**Gösterilen Metin:**
· · · ·

Emsal Mahkeme Kararı Ankara Bölge Adliye Mahkemesi 3. Hukuk Dairesi 2019/2751 E. 2021/493 K. 03.03.2021 T.

Görüntülediğiniz mahkeme kararı kesinleşmiş bir karardır.

Ankara Bölge Adliye Mahkemesi 3. Hukuk Dairesi ….

T.C.
ANKARA
BÖLGE ADLİYE MAHKEMESİ
3. HUKUK DAİRESİ

ESAS NO : …
KARAR NO : …

T Ü R K M İ L L E T İ A D I N A
K A R A R

İNCELENEN KARARIN
MAHKEMESİ : Ankara 1. Asliye Ticaret Mahkemesi
TARİHİ : 19/07/2019
NUMARASI : …

….
DAVA : İtirazın İptali
İSTİNAF TALEBİNDE
BULUNAN : …

Mahkemece yapılan yargılama sonucunda verilen karara karşı, süresinde istinaf kanun yoluna başvurulması üzerine dava dosyası incelendi, gereği görüşülüp düşünüldü.
TARAFLARIN İDDİA VE SAVUNMALARININ ÖZETİ:
Davacı vekili 25/06/2019 tarihli dava dilekçesi ile; davalının, davacı banka ile aralarında mevcut bankacılık hizmet sözleşmesi gereğince davacı bankaya ait ticari kredi kartını kullandığını, kredi kartı borcunun ödenmemesi üzerine hakkında Ankara 5. İcra Müdürlüğünün … sayılı dosyası ile yapılan icra takibine itiraz ettiğini, itirazın haksız olduğunu ileri sürerek davalının itirazının iptali ile davacı lehine icra inkar tazminatına hükmedilmesini talep etmiştir.
Mahkemece davalıya dava dilekçesi tebliğ edilmeden, dosya üzerinden karar verilmiştir.
İLK DERECE MAHKEMESİ KARARI:

Mahkemece yapılan yargılama neticesinde; taraflar arasında tüketici işlemi bulunduğu, davaya bakma görevinin tüketici mahkemesinin olduğu gerekçesi ile;
“1-Mahkememizin görevsizliği nedeni ile HMK nun 114/1-c ve 115/2 maddesi uyarınca davanın usulden REDDİNE,
2- Kararın kesinleşmesine müteakip talep halinde dosyanın yetkili ve görevli ANKARA NÖBETÇİ TÜKETİCİ MAHKEMESİ’NE GÖNDERİLMESİNE,
3-Davacının İhtiyati Haciz talebinin Görevli Ankara Tüketici Mahkemesince değerlendirilmesine,” karar verilmiştir.

· · · ·

**Verilen Bilgiler:**
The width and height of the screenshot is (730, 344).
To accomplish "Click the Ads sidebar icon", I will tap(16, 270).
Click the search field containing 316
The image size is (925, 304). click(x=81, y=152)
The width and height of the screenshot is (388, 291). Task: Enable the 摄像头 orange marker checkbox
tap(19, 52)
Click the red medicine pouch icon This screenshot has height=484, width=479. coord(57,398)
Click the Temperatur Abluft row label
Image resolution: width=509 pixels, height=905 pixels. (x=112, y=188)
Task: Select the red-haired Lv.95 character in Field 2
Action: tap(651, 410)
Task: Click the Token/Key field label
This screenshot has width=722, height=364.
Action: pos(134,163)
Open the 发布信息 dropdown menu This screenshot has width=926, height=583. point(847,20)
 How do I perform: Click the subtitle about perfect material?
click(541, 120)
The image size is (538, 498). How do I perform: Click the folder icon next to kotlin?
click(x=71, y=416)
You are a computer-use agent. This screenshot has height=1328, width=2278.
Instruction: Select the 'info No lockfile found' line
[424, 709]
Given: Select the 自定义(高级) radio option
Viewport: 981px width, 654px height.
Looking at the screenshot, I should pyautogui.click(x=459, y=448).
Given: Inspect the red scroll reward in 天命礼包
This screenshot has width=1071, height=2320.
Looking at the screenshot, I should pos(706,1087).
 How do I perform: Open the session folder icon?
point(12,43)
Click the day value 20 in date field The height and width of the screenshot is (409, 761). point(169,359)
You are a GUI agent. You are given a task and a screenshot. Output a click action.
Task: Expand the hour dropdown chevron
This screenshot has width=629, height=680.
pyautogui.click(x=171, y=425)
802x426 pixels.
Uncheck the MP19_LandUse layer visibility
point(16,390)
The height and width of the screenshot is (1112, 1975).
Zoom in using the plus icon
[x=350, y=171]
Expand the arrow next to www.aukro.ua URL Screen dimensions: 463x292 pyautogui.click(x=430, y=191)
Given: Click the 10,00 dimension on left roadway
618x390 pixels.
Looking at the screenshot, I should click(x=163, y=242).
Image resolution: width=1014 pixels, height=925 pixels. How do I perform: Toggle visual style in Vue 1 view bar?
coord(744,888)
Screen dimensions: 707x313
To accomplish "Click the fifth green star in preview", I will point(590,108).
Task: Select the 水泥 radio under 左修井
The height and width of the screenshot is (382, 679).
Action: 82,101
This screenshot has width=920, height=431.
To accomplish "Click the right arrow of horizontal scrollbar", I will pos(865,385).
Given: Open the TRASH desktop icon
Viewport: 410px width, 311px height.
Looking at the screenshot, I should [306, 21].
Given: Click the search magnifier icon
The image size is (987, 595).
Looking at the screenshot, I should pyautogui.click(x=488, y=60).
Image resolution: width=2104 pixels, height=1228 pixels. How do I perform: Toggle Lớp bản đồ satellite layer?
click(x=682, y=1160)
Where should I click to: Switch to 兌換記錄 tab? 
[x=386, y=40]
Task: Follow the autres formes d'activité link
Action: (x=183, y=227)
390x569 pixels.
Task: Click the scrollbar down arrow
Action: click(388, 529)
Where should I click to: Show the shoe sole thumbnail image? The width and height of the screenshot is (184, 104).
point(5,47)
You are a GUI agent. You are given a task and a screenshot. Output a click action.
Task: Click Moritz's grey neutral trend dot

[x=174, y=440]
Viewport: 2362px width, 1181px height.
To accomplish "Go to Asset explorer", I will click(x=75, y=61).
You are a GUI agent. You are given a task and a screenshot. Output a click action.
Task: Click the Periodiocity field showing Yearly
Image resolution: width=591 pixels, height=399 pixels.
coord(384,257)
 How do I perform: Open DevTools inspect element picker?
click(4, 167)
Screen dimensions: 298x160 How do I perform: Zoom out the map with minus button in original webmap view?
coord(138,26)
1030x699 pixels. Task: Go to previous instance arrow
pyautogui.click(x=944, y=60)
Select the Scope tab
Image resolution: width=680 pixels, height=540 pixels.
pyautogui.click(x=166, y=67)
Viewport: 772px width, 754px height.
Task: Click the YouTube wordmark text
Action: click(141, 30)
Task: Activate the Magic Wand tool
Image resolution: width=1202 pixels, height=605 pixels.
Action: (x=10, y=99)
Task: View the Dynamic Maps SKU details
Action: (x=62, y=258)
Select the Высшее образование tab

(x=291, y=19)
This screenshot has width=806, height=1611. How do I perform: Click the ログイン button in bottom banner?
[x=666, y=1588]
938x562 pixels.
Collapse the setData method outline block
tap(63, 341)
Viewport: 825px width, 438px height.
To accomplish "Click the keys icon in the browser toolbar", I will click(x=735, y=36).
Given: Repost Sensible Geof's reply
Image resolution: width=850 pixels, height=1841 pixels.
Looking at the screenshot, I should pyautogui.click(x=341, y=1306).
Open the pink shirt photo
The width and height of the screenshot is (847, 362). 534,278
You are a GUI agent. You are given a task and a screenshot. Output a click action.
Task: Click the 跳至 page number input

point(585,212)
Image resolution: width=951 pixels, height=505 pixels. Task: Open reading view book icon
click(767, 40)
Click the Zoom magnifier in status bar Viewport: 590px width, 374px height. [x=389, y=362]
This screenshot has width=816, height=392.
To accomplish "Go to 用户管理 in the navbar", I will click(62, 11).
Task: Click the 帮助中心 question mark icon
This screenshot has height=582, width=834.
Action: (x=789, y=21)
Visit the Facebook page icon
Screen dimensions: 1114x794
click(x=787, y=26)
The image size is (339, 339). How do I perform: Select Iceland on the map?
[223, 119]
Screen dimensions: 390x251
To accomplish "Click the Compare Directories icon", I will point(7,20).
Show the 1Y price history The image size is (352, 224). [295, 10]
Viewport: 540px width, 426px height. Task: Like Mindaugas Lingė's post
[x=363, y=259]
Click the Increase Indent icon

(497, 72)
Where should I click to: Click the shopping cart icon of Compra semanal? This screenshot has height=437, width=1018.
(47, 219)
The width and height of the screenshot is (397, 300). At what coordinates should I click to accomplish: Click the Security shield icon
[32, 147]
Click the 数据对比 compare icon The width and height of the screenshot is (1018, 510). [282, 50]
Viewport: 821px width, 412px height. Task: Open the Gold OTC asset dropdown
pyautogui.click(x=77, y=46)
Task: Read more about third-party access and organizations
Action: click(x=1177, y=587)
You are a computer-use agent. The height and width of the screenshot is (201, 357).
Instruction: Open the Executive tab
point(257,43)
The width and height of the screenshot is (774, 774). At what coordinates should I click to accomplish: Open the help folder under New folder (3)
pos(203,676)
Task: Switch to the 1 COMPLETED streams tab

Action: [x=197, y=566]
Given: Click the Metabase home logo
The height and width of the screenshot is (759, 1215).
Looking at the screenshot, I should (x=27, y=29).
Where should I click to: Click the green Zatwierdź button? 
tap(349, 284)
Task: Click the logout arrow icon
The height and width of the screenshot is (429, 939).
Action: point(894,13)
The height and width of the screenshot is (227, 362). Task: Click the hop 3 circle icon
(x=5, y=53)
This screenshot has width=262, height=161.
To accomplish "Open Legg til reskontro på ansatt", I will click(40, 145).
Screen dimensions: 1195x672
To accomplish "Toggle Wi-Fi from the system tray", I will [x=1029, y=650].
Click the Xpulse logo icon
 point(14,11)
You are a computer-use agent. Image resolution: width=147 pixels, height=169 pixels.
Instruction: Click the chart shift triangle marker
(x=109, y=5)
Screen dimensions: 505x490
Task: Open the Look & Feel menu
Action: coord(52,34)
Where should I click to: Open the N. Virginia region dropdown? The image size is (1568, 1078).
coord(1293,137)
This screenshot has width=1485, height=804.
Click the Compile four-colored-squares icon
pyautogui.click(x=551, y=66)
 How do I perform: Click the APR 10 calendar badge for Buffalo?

· · · ·

**Görev A:** Şu ifadelerin mahkeme kararıyla uyuşup uyuşmadığını belirtin. Her biri için evet ya da hayır yazın ve karardaki belirleyici sözleri olduğu gibi alıntılayın. (i) İlk derece mahkemesi, davaya bakma görevinin tüketici mahkemesine ait olduğunu söylemiştir. (ii) Dava dilekçesi, karar verilmeden önce davalıya tebliğ edilmiştir. (iii) Davacı, kendi lehine icra inkar tazminatına hükmedilmesini istemiştir.
**Görev B:** Mahkeme kararına göre, davalının itiraz ettiği icra takibi hangi icra müdürlüğünün dosyasıyla yapılmıştır?
**Görev C:** Mahkeme kararının metnini, son cümleden sonra kaldığı yerden sürdürün.

**Yazılı Cevap A:**
(i) Evet: "taraflar arasında tüketici işlemi bulunduğu, davaya bakma görevinin tüketici mahkemesinin olduğu gerekçesi ile"
(ii) Hayır: "Mahkemece davalıya dava dilekçesi tebliğ edilmeden, dosya üzerinden karar verilmiştir."
(iii) Evet: "davacı lehine icra inkar tazminatına hükmedilmesini talep etmiştir."

**Yazılı Cevap B:** Ankara 5. İcra Müdürlüğü.

**Yazılı Cevap C:**
İSTİNAF SEBEPLERİ:
Davacı vekili 16/09/2019 tarihli istinaf dilekçesi ile; davanın ve icra takibinin dayanağı olan alacağın ticari kredi kartından kaynaklandığını, davaya bakma görevinin tüketici mahkemesine ait olmadığını, davanın ticari dava olduğunu ve görevli mahkemenin asliye ticaret mahkemesi olduğunu ileri sürerek istinaf talebinde bulunmuştur.
GEREKÇE:
Davacı, kredi kartından kaynaklanan alacağın tahsili için yapılan takibe vaki itirazın iptali talebinde bulunmuştur.
Ankara 5. İcra Müdürlüğünün…. sayılı dosyasının incelenmesinde; davacı tarafından, davalı hakkında, kredi kartından kaynaklanan, 27.763,44 TL asıl alacak, 6.922,50 TL kat öncesi işlemiş faiz ve fer’ileri; kredili mevduat hesabından kaynaklanan, 2.659,81 TL ; kredi sözleşmesinden kaynaklanan,52.893,11 TL asıl alacak, 2.582,18 TL işlemiş faiz, 129,11 TL … ibaret toplam 90.950,15 TL’nin tahsili amacıyla ilamsız icra takibinde bulunulduğu, davalının süresinde takip konusu borca itiraz ettiği anlaşılmıştır.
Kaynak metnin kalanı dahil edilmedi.